We may see many of the contemplative practices taught in Buddhism to be irrelevant to what is happening for us here and now; we often feel we need to imagine something new, to conjure something up that is not currently real to us, yidam deities, divine palaces etc. But in truth, Buddhist practice is to look into the truth of things, to see and accustom ourselves to true reality. Of course such things are reality, but maybe they’re not so readily apparently to us at the moment.
So take for example, the contemplation on the preciousness of human life – how rare it is to find the freedom and opportunity to practise the dharma. In this practice we think about the lack of freedom other types of beings experience in order to see how precious our own situation is at the moment. Although we are not able to see the hell beings or deprived spirits that are taught in the texts, we do have an idea of what it is like to be burnt by fire, to be freezing cold, to be wracked by hunger or thirst. Such things are not beyond our experience. We know for ourselves the sufferings endured by human beings and animals, which are similar to those in the hell and deprived spirit realms. We do not need to imagine into existence the suffering of humans, as these are an everyday reality for us, are they not?

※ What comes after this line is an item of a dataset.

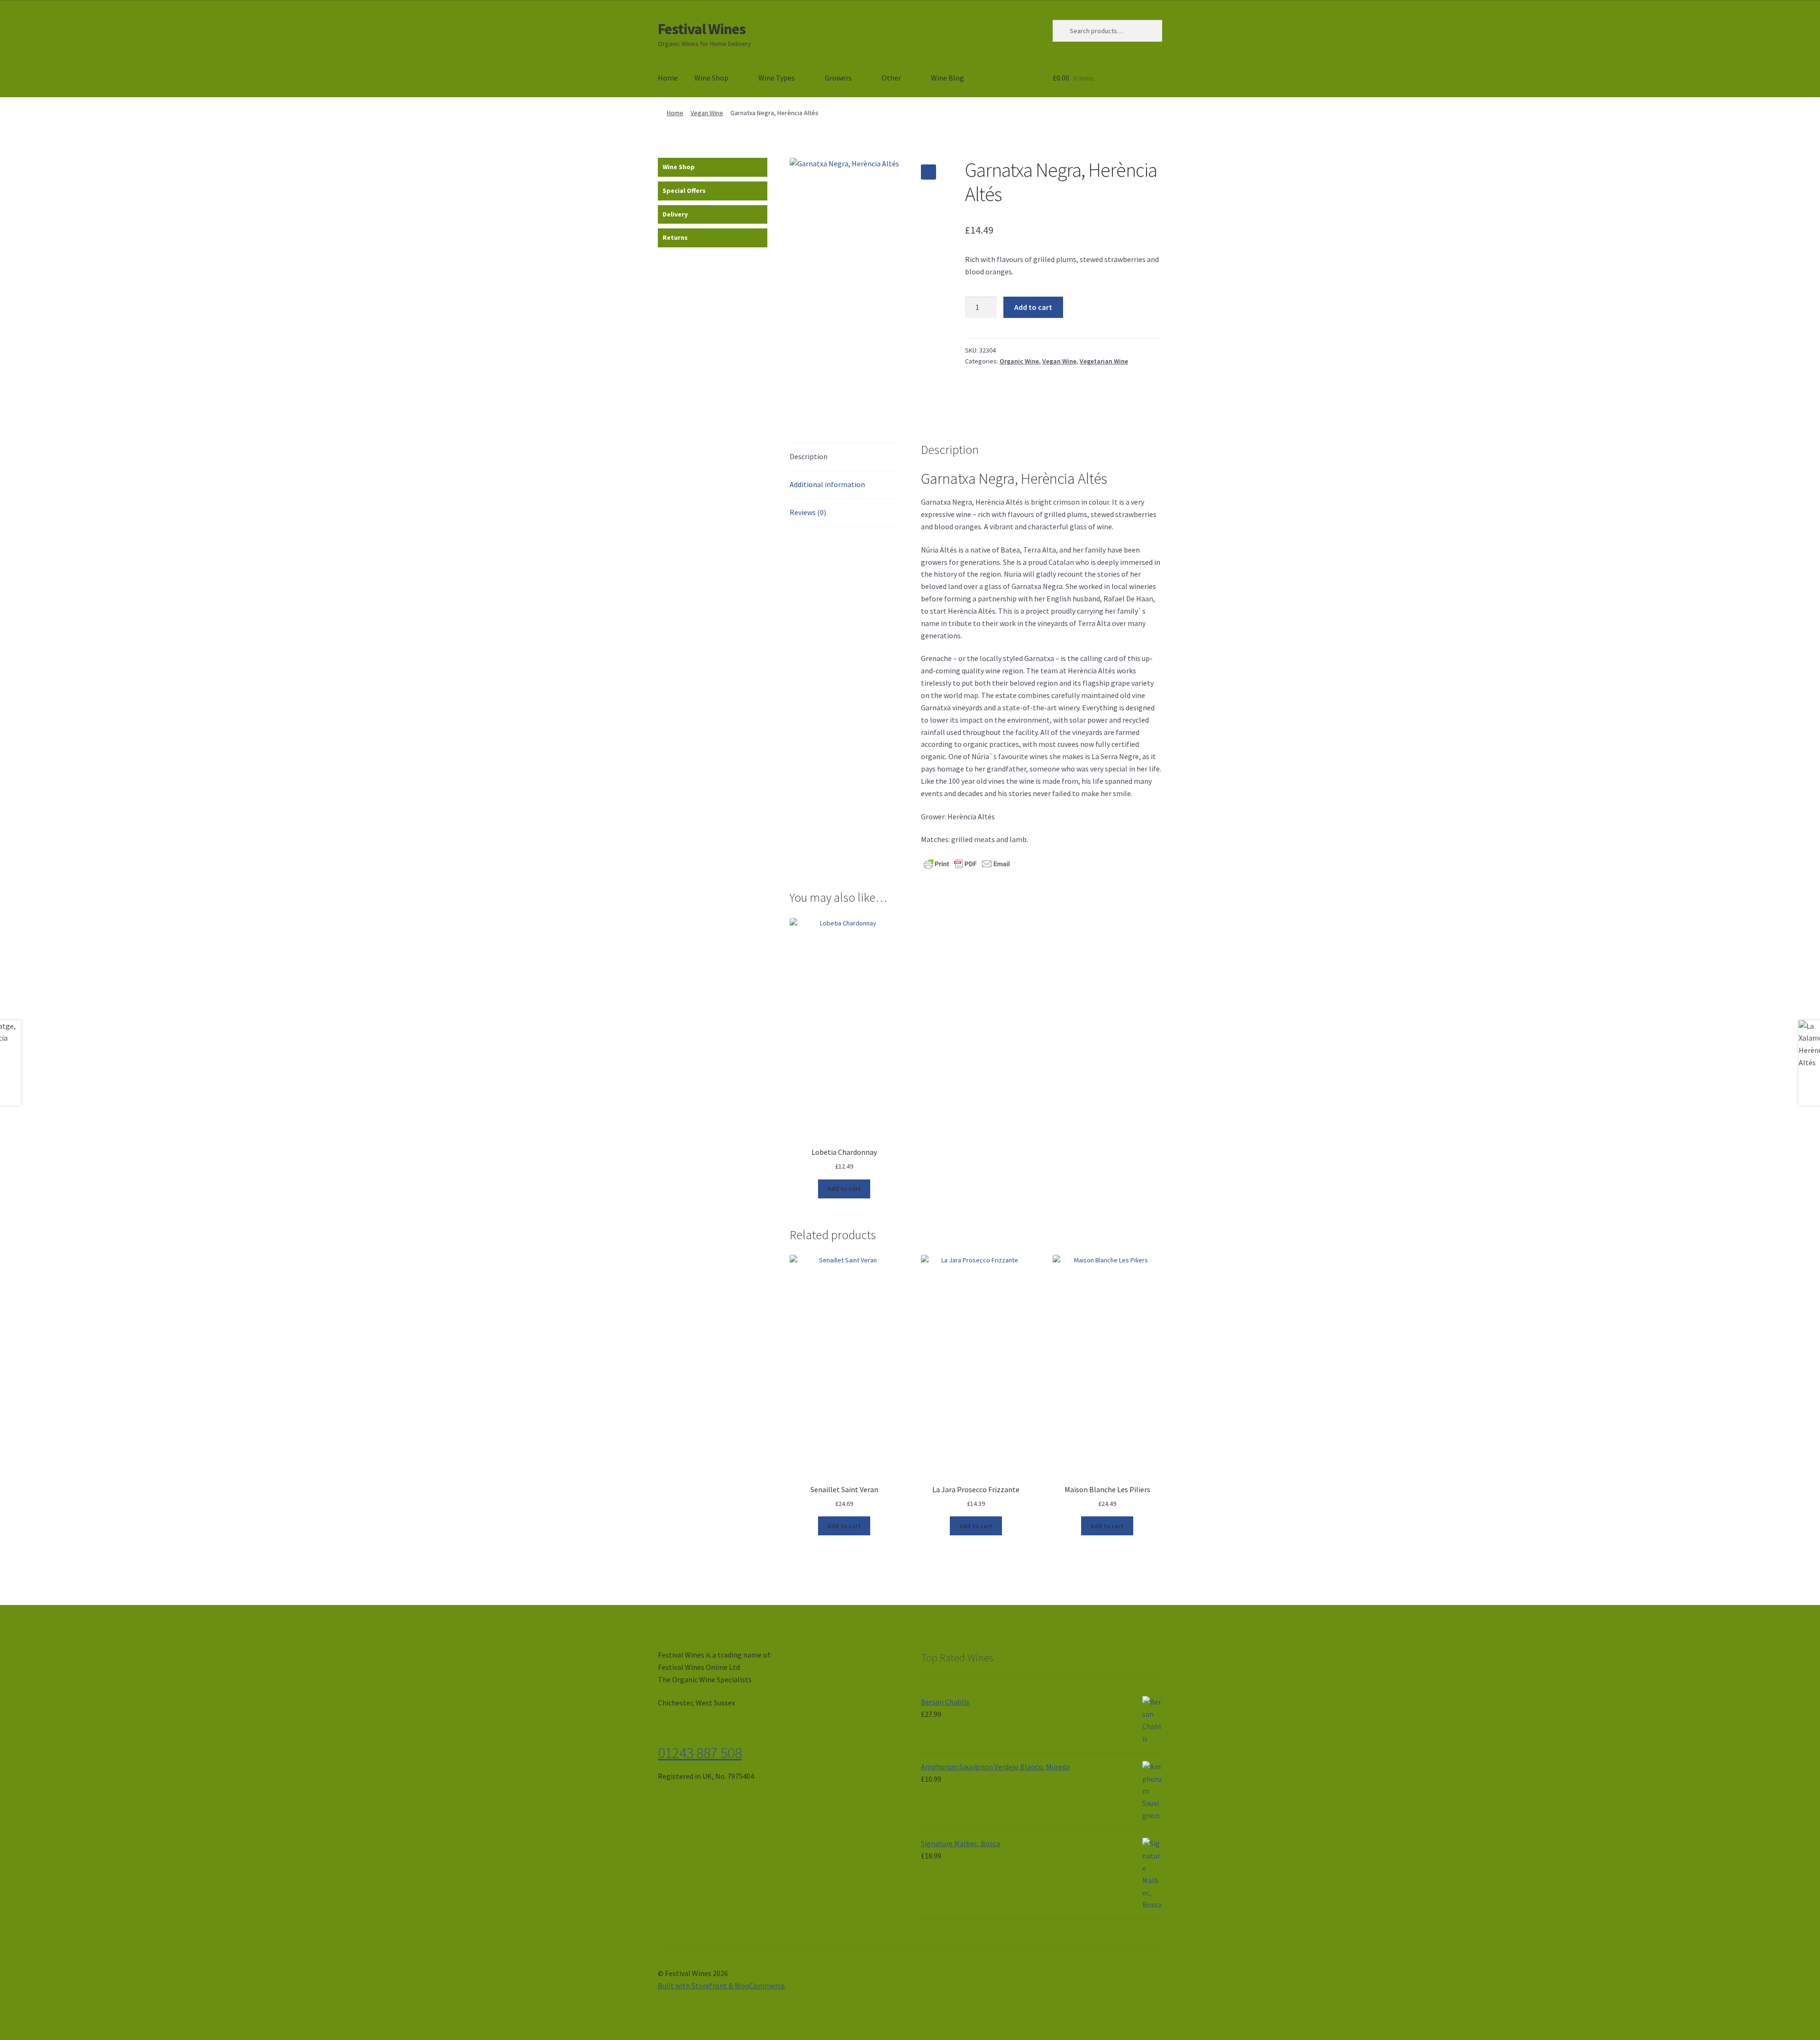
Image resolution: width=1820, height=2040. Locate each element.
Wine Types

Based on our current human experience we can quite easily contemplate whether it is possible to practise the dharma while oppressed by extreme heat or bitten by piercing cold; or when lacking food and clothing. When we take this approach, the contemplation of the hell realms, for example, become very accessible; we are not dealing with anything unknown to us. We don’t need to conjure up images of something new or weird.
It’s the same for the ultimate views, such as the middle-way, the great completeness and the great seal they are not something made up and to be ‘meditated’ on or conjured up – they are the direct and real experience of advanced practitioners. They are not like ‘the horns of rabbits’– that everyone goes on about but do not exist.
The dharma is not pie in the sky, it is reality, how things really are. But if we dismiss the basic teachings on causality (karma), samsara, and so on, while at the same time being unable to access the higher views, we will remain in a state of blind belief, and will not make any progress in our practice. We will have nothing to think about or look into; the lower being ignored and the higher being out of sight. So it’s very important that right from the beginning, we link our practice and our everyday experience as much as is possible. If we continue to see our practice as something we merely imagine while sitting on the cushion, unrelated to the rest of our experience that we call ‘real life’, we will never come to understand what is taught in the dharma and nor will we ever make any progress on the path. There might be something to think about here.